SO’ CONFUCIO di Paolo MARCACCI
Un pregiudizio è, appunto, un pregiudizio. Anche quando è positivo. A giudizio di chi scrive, il pregiudizio positivo nei confronti di Paulo Fonseca resiste, seppure un poco sbiadito. Perché è uno che tenta di imporre la propria idea di calcio, seppure con i rischi che comporta; perché mantiene dritta la barra del proprio stile, laddove altri tecnici avrebbero già alzato il livello della polemica verso qualsiasi interlocutore; perché continua a proteggere la squadra, anche quando quest’ultima sembra fare di tutto per non meritarlo.
Dopo la generica premessa, arriva l’analisi del momento contingente: il tecnico portoghese argomenta in modo vario e variegato, di fronte alle domande, ma sembra avere sempre meno risposte. La sensazione, anche per una questione di mimica facciale, è che negli ultimi proceda sempre più a tentoni, quindi ragionando per ipotesi. Cartina di tornasole di questo discorso sono le formazioni via via più inedite, più sorprendenti rispetto alle indicazioni delle conferenze che le hanno precedute. Con lui eravamo abituati diversamente, nel senso che le indicazioni erano vere indicazioni, i ragionamenti sulle scelte vedevano queste ultime confermate, il giorno dopo.
Adesso che accade, oltre al fatto, palese, che la Roma appare carente a livello di brillantezza, di durata, di rapidità, pur contemplando i progressi evidenziati al San Paolo?
Nonostante l’aplomb, lo stile di cui sopra, i toni sempre contenuti, nelle ultime settimane quando lo vediamo ai microfoni sembra avere sempre più stati d’animo in comune con l’ultimo Rudi Garcia e con l’ultimo Di Francesco, vale a dire con tecnici a cui la situazione era sfuggita di mano.

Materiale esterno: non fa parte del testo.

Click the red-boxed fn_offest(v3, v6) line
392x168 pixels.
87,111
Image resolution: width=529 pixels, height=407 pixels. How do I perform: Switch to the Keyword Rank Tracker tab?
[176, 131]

Non aiuta la questione societaria, non aiutano i titoli degli ultimi giorni che lo riguardano, su questo non c’è dubbio. Ma, allo stesso modo, giocare al gatto col topo in conferenza, a proposito delle scelte per la partita dell’indomani, come fosse una specie di dispetto a qualcuno, lo rende corresponsabile del caos. Un caos all’interno del quale la Roma sta perdendo anche la minima riconoscibilità del suo gioco, che aveva cominciato a smarrire da quando era iniziato il girone di ritorno, quindi ben prima del COVID.